*TEXT SEGMENT:*
•••••

8086 DIV instruction word with byte division

Double word by word Divsion

It is the last case of division in which a numerator is a 32-bit number and a denominator is a 16-bit number. In this case, AX and DX stores the numerator. The most significant part resides in the DX register and the least significant bits of numerator are in the AX register.

After the execution of DIV instruction, the remainder goes to DX register and the quotient lie in AX register.

Assembly Example Code

ORG 100h
.MODEL SMALL 
.DATA
NUM_1 DW 2413H
.CODE   
MOV AX, 5670   ;Load lower bytes of numerator in AX  
MOV DX,4531    ;Load highe bytes of numerator in DX
DIV NUM_1      ;Divide AX by NUM_1
RET

Output

Here, the numerator in DX and AX which is 45315670. It is divided by 4531 to give quotient of 7D9A which is in AX register.

8086 DIV instruction double word with word division

Divide Error or Overflow Error

The emulator would generate a type 0 interrupt if:

  • In case of a byte with byte and word with byte division, the quotient is greater than FFH.
  • In case of a word with word and doubleword by word division, if the quotient is greater than FFFFH.
  • When the denominator is 0.

Suppose an example in which numerator is 5BBDH and denominator is 21H.

Example Assembly Code

ORG 100h
.MODEL SMALL 
.DATA
NUM_1 DW 5BBDH
NUM_2 DB 21H
.CODE   
MOV AX, NUM_1   ;Load denominator in AX 
DIV NUM_2       ;Divide AX by NUM_2
RET

Output

In this case, the output window generates an error because the quotient is 2C7 which is greater than the maximum limit of the AL register. The AL register can only hold data up to FFH.

8086 DIV instruction overflow error

8086 IDIV Instruction ( Signed Operands)

•••••

*SOURCE DATA:*
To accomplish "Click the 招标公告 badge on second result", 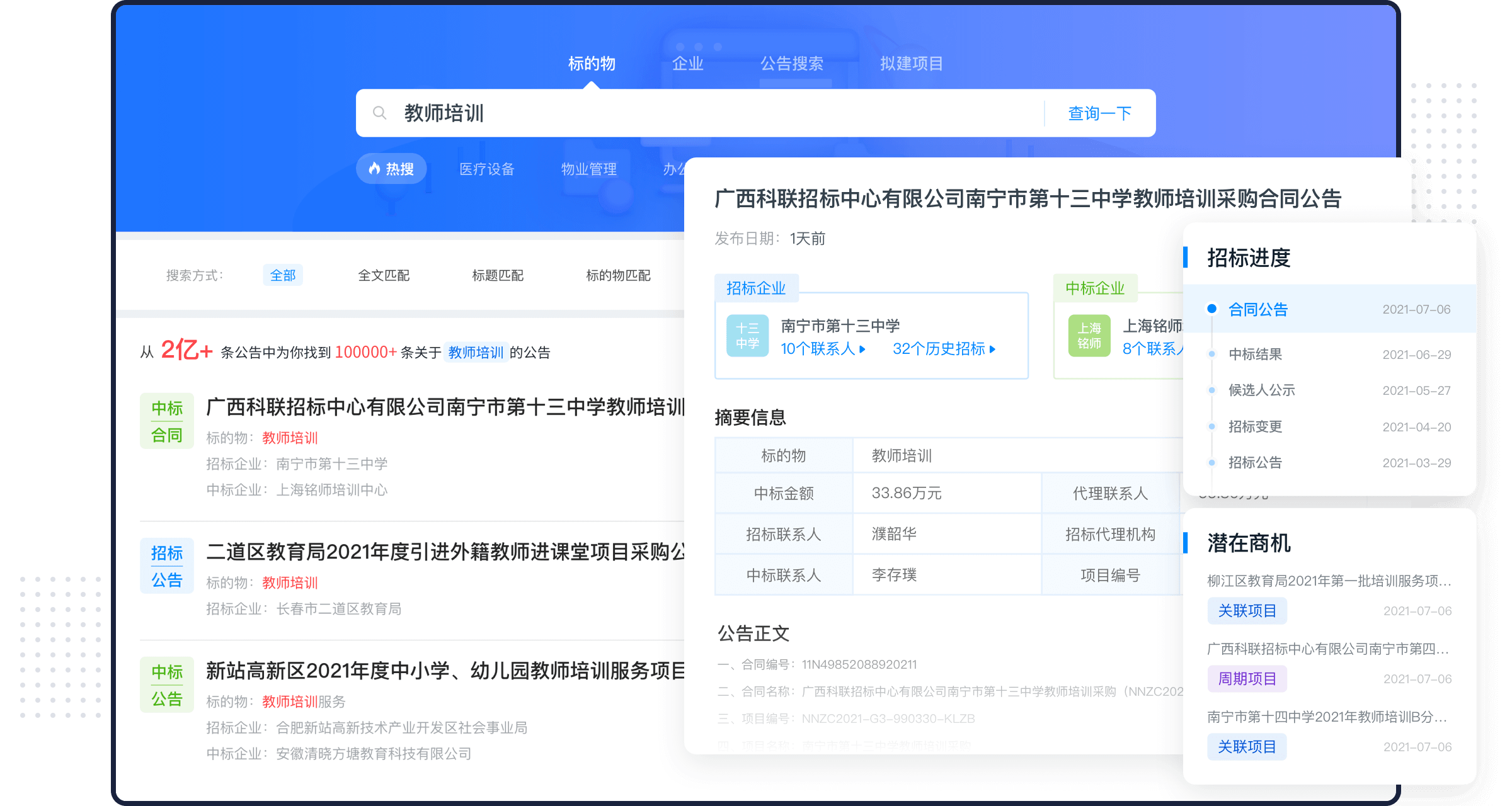I will (x=166, y=565).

•••••

*DIRECTIONS:*
1. According to the 8086 division text, which register holds the remainder after a doubleword-by-word DIV?
2. Pick up the 8086 division text after its final heading and carry it forward.

*RESPONSES TO THE TASKS:*
1. The DX register.

2.
IDIV is an arithmetic instruction that performs a division operation between two signed numbers. The source operand in the instruction is a signed divisor. It can be specified using any addressing mode except immediate mode of addressing. Just like DIV instruction, the IDIV instruction also has four cases which are:

  1. Byte with byte
  2. Word with word
  3. Word with byte
  4. Doubleword with word

1. Byte with Byte:

For division of a signed byte by signed byte, the numerator is stored in AL register and then it is sign extended to AH register. After division, the quotient goes to AL register and remainder is in AH register. The quotient value should in between +127 to 127 range otherwise it will generate divide error interrupt.

2. Word with word:

In this case the numerator is in AX register and the leftover most significant bits are filled with copies of signed bit. The division generate quotient in AX and remainder in DX. Here, the quotient range is -32767 to +32767.

3. Word with byte:

If the numerator is a 16-bit word and denominator is a byte, then AL and AH registers will store the quotient and remainder. But now in this case, the whole AX register will store the numerator.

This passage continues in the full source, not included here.